Texto extraído →
>>>>>
Generalmente los extranjeros pagan unos treinta dólares por la visita –me dijo.
—¿Me estás diciendo que Alá pone un precio por entrar a la mezquita? –le dije con voz seria sin tener certeza de que estaba entendiendo lo que decía–. Se supone que eres el Imán y estás profanando la palabra de Alá el único digno y merecedor de ser adorado y obedecido. Alá entenderá lo que puedo aportar con mi corazón. Alá es benevolente. Te pagaré cinco dólares. No tengo más. Esa es la voluntad de Alá –aseveré con absoluta convicción.
Después de una breve pausa se acercó Mohamed y me dijo:
—Está bien. Alá te ha escuchado. Mañana por la mañana podrás hacer la visita.
<<<<<
Problema a resolver → ¿Puedes citar del texto extraído todo lo que va desde "Generalmente los extranjeros" hasta "hacer la visita."?

Registros →
>>>>>
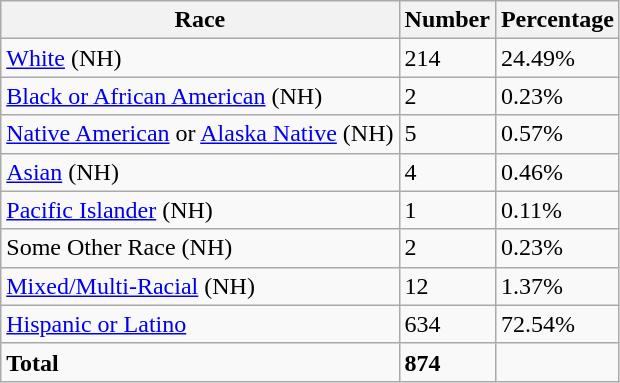
Total [200, 362]
874 [447, 362]
72.54% [557, 324]
634 [447, 324]
Pacific Islander (NH) [200, 210]
Number [447, 20]
Race [200, 20]
Mixed/Multi-Racial (NH) [200, 286]
214 [447, 58]
0.46% [557, 172]
Asian (NH) [200, 172]
4 [447, 172]
Some Other Race (NH) [200, 248]
Native American or Alaska Native (NH) [200, 134]
0.57% [557, 134]
5 [447, 134]
Percentage [557, 20]
24.49% [557, 58]
1 [447, 210]
1.37% [557, 286]
Hispanic or Latino [200, 324]
Black or African American (NH) [200, 96]
0.11% [557, 210]
12 [447, 286]
White (NH) [200, 58]
Search for the cell housing the specified text and yield its (x, y) center coordinate. 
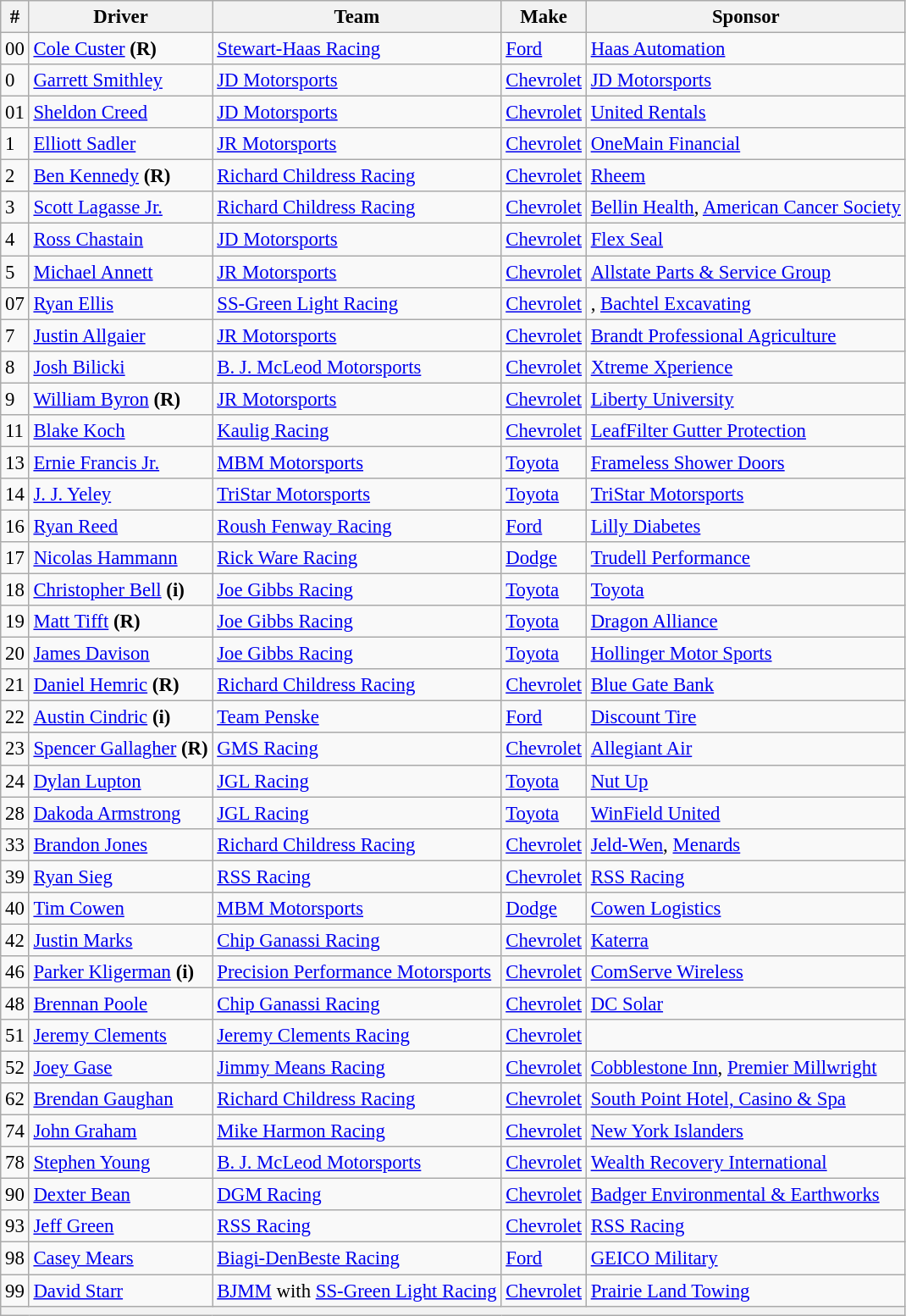
, Bachtel Excavating (745, 303)
South Point Hotel, Casino & Spa (745, 1099)
Hollinger Motor Sports (745, 654)
Allegiant Air (745, 749)
Haas Automation (745, 49)
Make (544, 17)
78 (15, 1163)
Discount Tire (745, 717)
DGM Racing (357, 1195)
Tim Cowen (120, 909)
BJMM with SS-Green Light Racing (357, 1290)
Ryan Sieg (120, 876)
90 (15, 1195)
GMS Racing (357, 749)
Dakoda Armstrong (120, 813)
Blue Gate Bank (745, 685)
Christopher Bell (i) (120, 590)
Biagi-DenBeste Racing (357, 1258)
Sheldon Creed (120, 113)
Roush Fenway Racing (357, 526)
Ernie Francis Jr. (120, 462)
Garrett Smithley (120, 80)
Cowen Logistics (745, 909)
Joey Gase (120, 1068)
48 (15, 1003)
Flex Seal (745, 240)
21 (15, 685)
Blake Koch (120, 431)
Badger Environmental & Earthworks (745, 1195)
19 (15, 621)
98 (15, 1258)
01 (15, 113)
Daniel Hemric (R) (120, 685)
David Starr (120, 1290)
13 (15, 462)
9 (15, 399)
Brandon Jones (120, 844)
Brennan Poole (120, 1003)
Cole Custer (R) (120, 49)
93 (15, 1227)
J. J. Yeley (120, 494)
1 (15, 144)
62 (15, 1099)
Dylan Lupton (120, 781)
Nicolas Hammann (120, 558)
WinField United (745, 813)
18 (15, 590)
Mike Harmon Racing (357, 1131)
Precision Performance Motorsports (357, 972)
17 (15, 558)
Parker Kligerman (i) (120, 972)
John Graham (120, 1131)
33 (15, 844)
Michael Annett (120, 272)
LeafFilter Gutter Protection (745, 431)
Ross Chastain (120, 240)
Wealth Recovery International (745, 1163)
Liberty University (745, 399)
Katerra (745, 940)
Ben Kennedy (R) (120, 176)
Dragon Alliance (745, 621)
GEICO Military (745, 1258)
New York Islanders (745, 1131)
24 (15, 781)
Jeremy Clements Racing (357, 1036)
Justin Marks (120, 940)
Trudell Performance (745, 558)
United Rentals (745, 113)
Jimmy Means Racing (357, 1068)
07 (15, 303)
99 (15, 1290)
46 (15, 972)
22 (15, 717)
Brandt Professional Agriculture (745, 335)
Rick Ware Racing (357, 558)
# (15, 17)
OneMain Financial (745, 144)
Jeff Green (120, 1227)
74 (15, 1131)
Xtreme Xperience (745, 367)
William Byron (R) (120, 399)
DC Solar (745, 1003)
Nut Up (745, 781)
23 (15, 749)
2 (15, 176)
Austin Cindric (i) (120, 717)
0 (15, 80)
Bellin Health, American Cancer Society (745, 207)
Driver (120, 17)
20 (15, 654)
Justin Allgaier (120, 335)
Josh Bilicki (120, 367)
Elliott Sadler (120, 144)
Ryan Ellis (120, 303)
Allstate Parts & Service Group (745, 272)
Team Penske (357, 717)
Sponsor (745, 17)
Prairie Land Towing (745, 1290)
Casey Mears (120, 1258)
Scott Lagasse Jr. (120, 207)
7 (15, 335)
39 (15, 876)
16 (15, 526)
Matt Tifft (R) (120, 621)
Rheem (745, 176)
Lilly Diabetes (745, 526)
Dexter Bean (120, 1195)
Cobblestone Inn, Premier Millwright (745, 1068)
52 (15, 1068)
Brendan Gaughan (120, 1099)
Spencer Gallagher (R) (120, 749)
28 (15, 813)
8 (15, 367)
14 (15, 494)
James Davison (120, 654)
Jeremy Clements (120, 1036)
00 (15, 49)
Kaulig Racing (357, 431)
3 (15, 207)
Stewart-Haas Racing (357, 49)
40 (15, 909)
4 (15, 240)
5 (15, 272)
Frameless Shower Doors (745, 462)
Jeld-Wen, Menards (745, 844)
42 (15, 940)
Team (357, 17)
11 (15, 431)
Stephen Young (120, 1163)
SS-Green Light Racing (357, 303)
Ryan Reed (120, 526)
51 (15, 1036)
ComServe Wireless (745, 972)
<<<<<
Salida completa →
Generalmente los extranjeros pagan unos treinta dólares por la visita –me dijo.
—¿Me estás diciendo que Alá pone un precio por entrar a la mezquita? –le dije con voz seria sin tener certeza de que estaba entendiendo lo que decía–. Se supone que eres el Imán y estás profanando la palabra de Alá el único digno y merecedor de ser adorado y obedecido. Alá entenderá lo que puedo aportar con mi corazón. Alá es benevolente. Te pagaré cinco dólares. No tengo más. Esa es la voluntad de Alá –aseveré con absoluta convicción.
Después de una breve pausa se acercó Mohamed y me dijo:
—Está bien. Alá te ha escuchado. Mañana por la mañana podrás hacer la visita.